Practice Facility Tees: One Level Is Better Than Two October 30, 2012 By Brian Whitlark

(L) Prior to renovation this practice facility tee consisted of a split-level design where the slope bisecting the hitting areas was unusable. The black lines indicate the unusable portion of the old tee.(R) Following the elimination of the split-level design, the usable size of the practice tee increased by nearly 50 percent! 

The size of practice facility tees never seems big enough to accommodate golfer activity, especially during periods of slow turfgrass recovery. To make matters worse, it is not uncommon to see tee size wasted where the practice area was designed with two levels. The slope bisecting the two hitting areas is unusable and may reduce tee space by 30 percent or more in some cases.

One course I visited in the past few months recognized the need to renovate their bi-level practice facility tee and the results from the project have been nothing but positive. The former split-level hitting space was comprised of approximately 15,000 to 20,000 square feet. The new design offers 30,000 square feet of firm, level hybrid bermudagrass hitting area. The project was complete by a local contractor who reshaped the tee, installed new drainage and laid big roll sod for $61,000. The tee was only closed for three weeks.

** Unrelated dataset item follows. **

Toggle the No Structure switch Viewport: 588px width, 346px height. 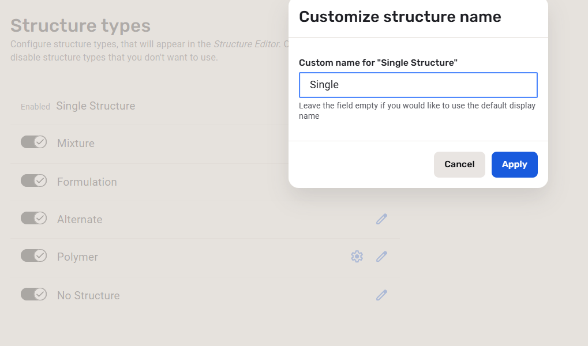pyautogui.click(x=33, y=295)
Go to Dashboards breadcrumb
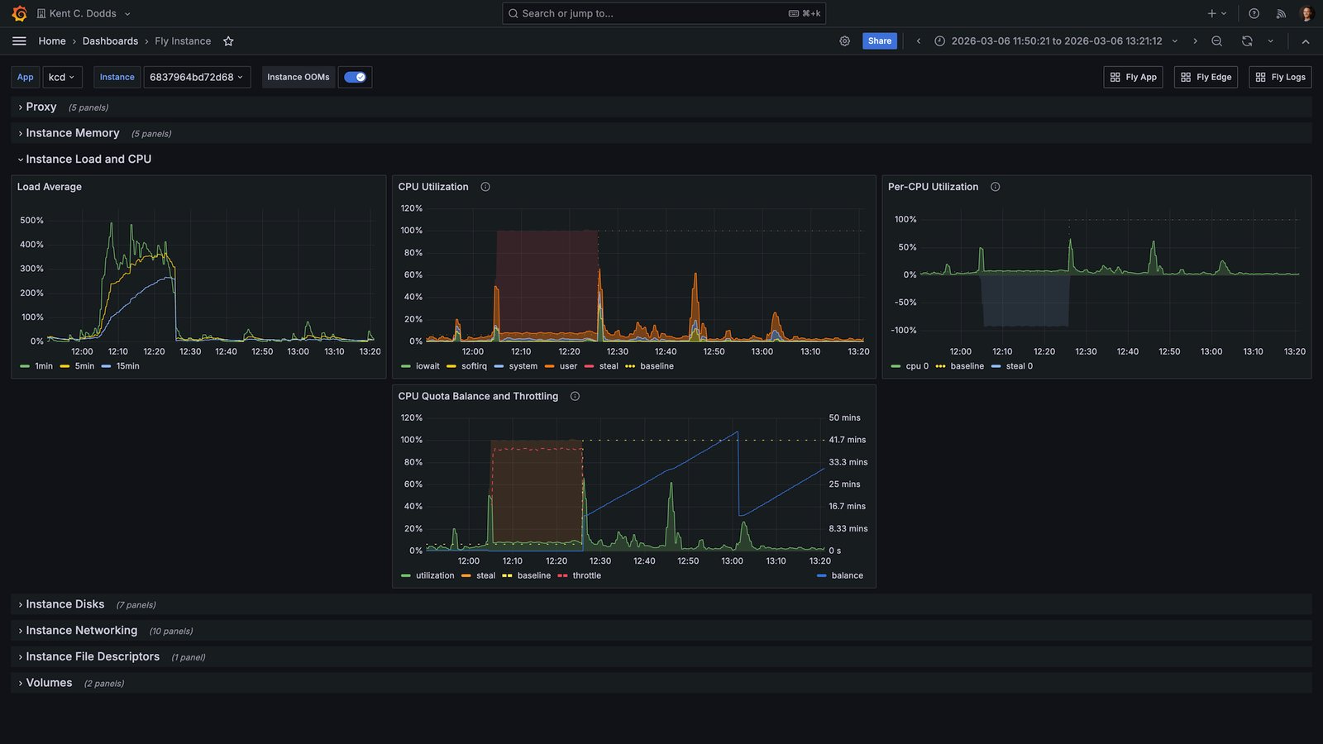The image size is (1323, 744). (x=110, y=41)
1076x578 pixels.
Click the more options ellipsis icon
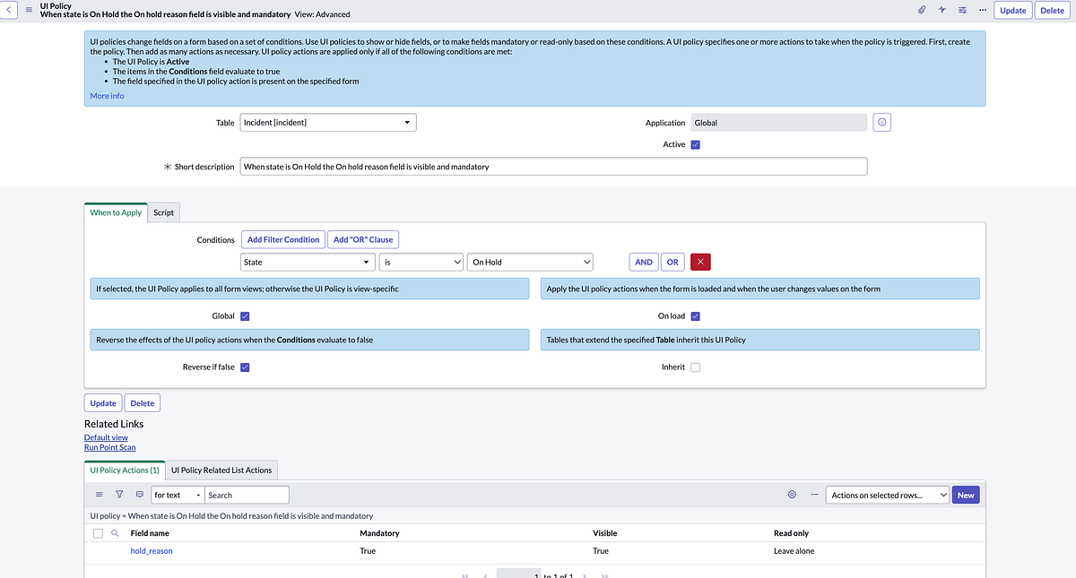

If you would like to learn more about rebuilding and expanding practice facility tees, click on one of the following links (Building a New Driving Range Tee - Super Size It, Overnight Practice Facility Tees), or search the USGA Green Section Record.

For more tips on course renovation projects or other agronomic advice, please do not hesitate to contact Mr. Pat Gross:  or Mr. Brian Whitlark:, or call the Southwest regional office at (714) 542-5766.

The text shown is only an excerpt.